Swedish mezzo-soprano (1879–1941)

Julia Claussen (11 June 1879 – 1 May 1941) was a Swedish mezzo-soprano.

==Early life and education==
Claussen was born on 11 June 1879 in Stockholm, Sweden. She was educated at the Royal Swedish Academy of Music in that city; she also studied at the Royal Academy in Berlin.

== Career ==
Claussen made her debut in La favorita in Stockholm on 19 January 1903, and remained with the Royal Swedish Opera for nine seasons. She sang at Covent Garden and in Paris, and appeared as Ortrud in Lohengrin in Chicago in 1913. She sang in Portland, Oregon in 1914, under the management of Alma Voedisch. She made several recordings in 1915. In 1916, she sang on the Chautauqua circuit, giving 119 recitals in twelve states. She toured in Scandinavia in 1920, was decorated by the King of Sweden, and gave a recital at New York's Aeolian Hall on her return to the United States. She gave a recital at Carnegie Hall in 1922.
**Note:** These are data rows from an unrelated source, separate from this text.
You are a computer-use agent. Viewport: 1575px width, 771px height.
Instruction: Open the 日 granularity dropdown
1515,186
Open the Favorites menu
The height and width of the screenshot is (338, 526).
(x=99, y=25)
Claussen made her Metropolitan Opera debut, as Delilah, on 23 November 1917. She was usually seen in Wagnerian roles, including Brunnhilde in Die Walküre, and Kundry in Parsifal, both in 1922. Fellow singer Rosa Ponselle also considered her Italian opera roles impressive, saying Claussen was "the ideal Amneris." Claussen remained with the Metropolitan Opera until her retirement in 1932, whereupon she returned to Stockholm. She also sang with the Philadelphia Civic Opera Company in the 1920s. She was vice-president of the National Opera Club of America.

In 1929, singer Lydia Lindgren sued Claussen for $250,000 for defamation. The suit was later dropped.

== Personal life ==
Claussen married Theodore Claussen in 1902, and had two daughters. The Claussen family were all naturalized as United States citizens in 1920. Julia Claussen died in Stockholm in 1941, aged 62 years.